* [TASK ITEM]
Quote the lines below from the one containing "Where should I" to the final line, both ends included; exclude the pictures.

━━━

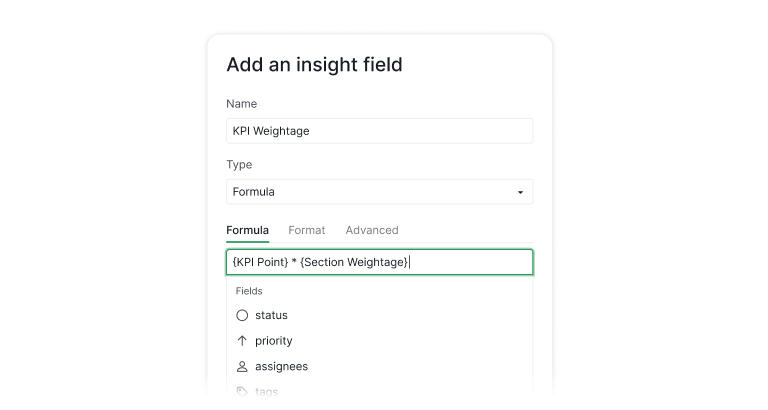Click the {Section Weightage} token in formula
Viewport: 768px width, 410px height.
click(x=354, y=262)
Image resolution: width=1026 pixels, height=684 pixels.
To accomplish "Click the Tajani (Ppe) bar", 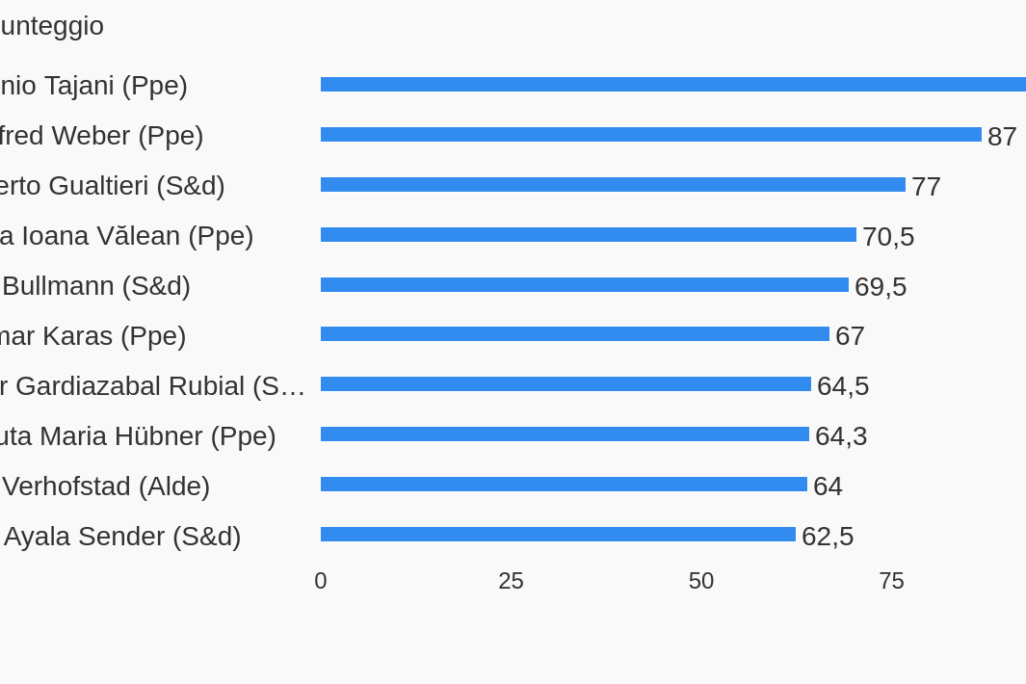I will 672,85.
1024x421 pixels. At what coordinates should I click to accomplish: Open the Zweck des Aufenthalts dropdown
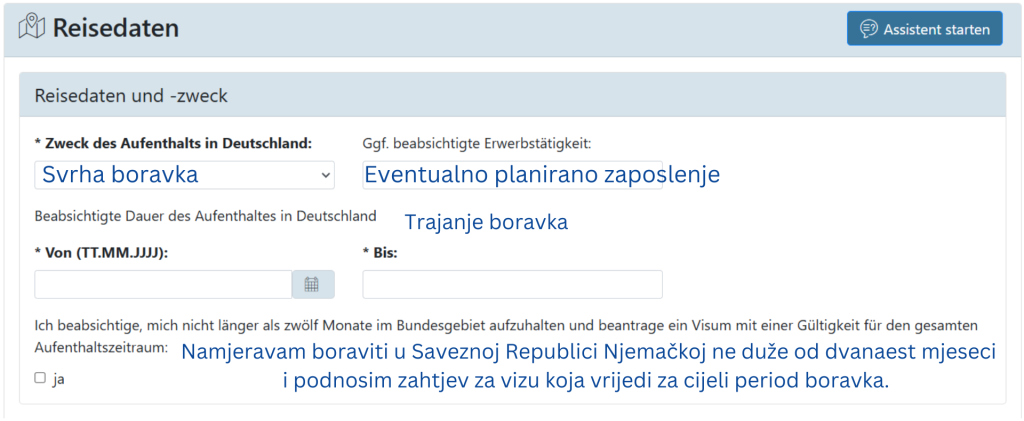[x=184, y=175]
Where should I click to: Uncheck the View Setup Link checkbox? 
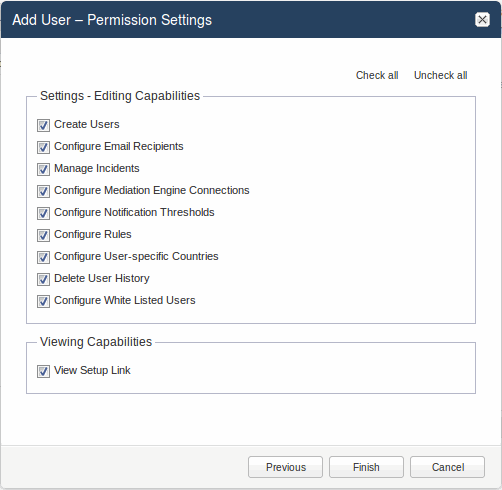[43, 371]
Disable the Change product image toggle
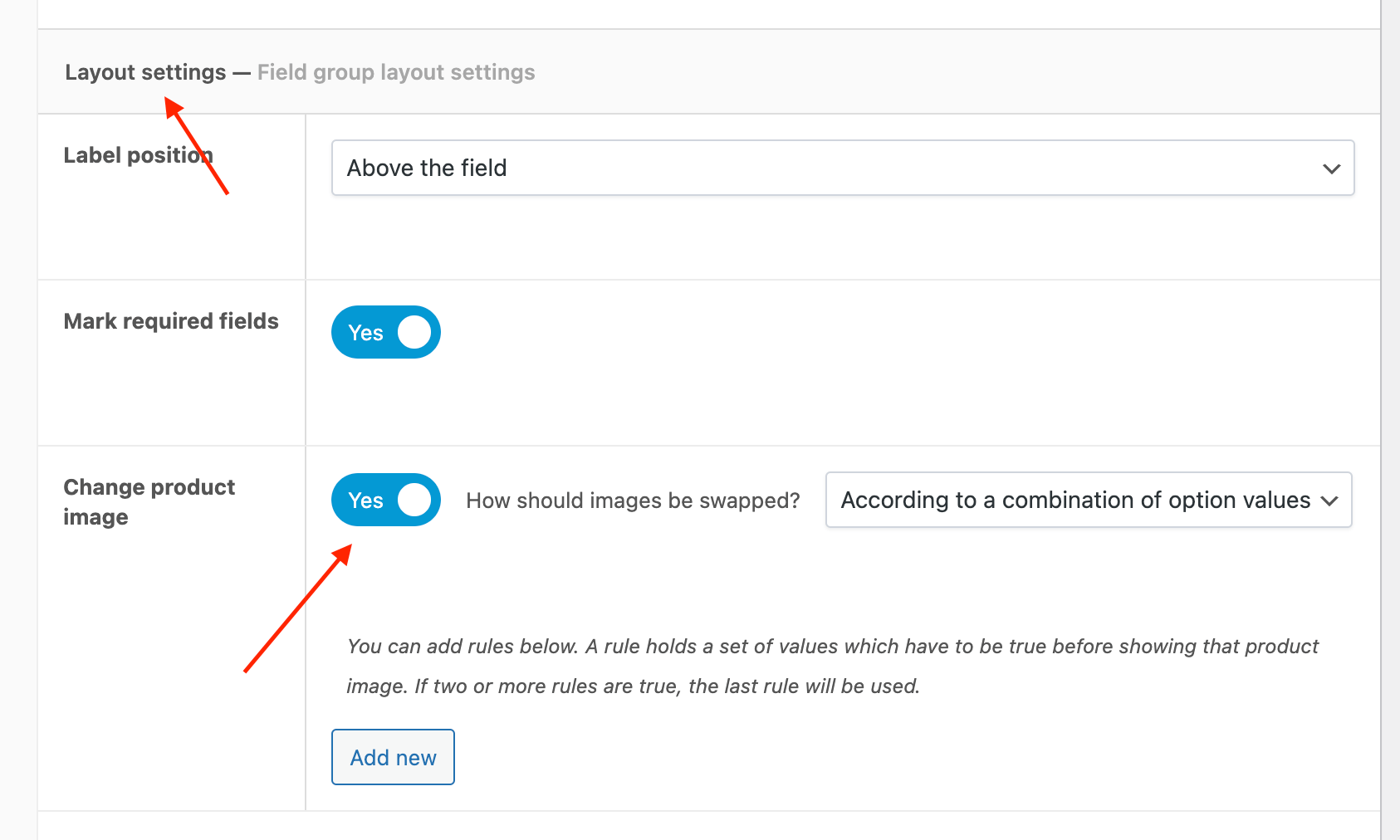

━━━

* [OUTPUT OF THE EXERCISE]
Where should I click to: Uncheck the View Setup Link checkbox? 
[43, 371]
Disable the Change product image toggle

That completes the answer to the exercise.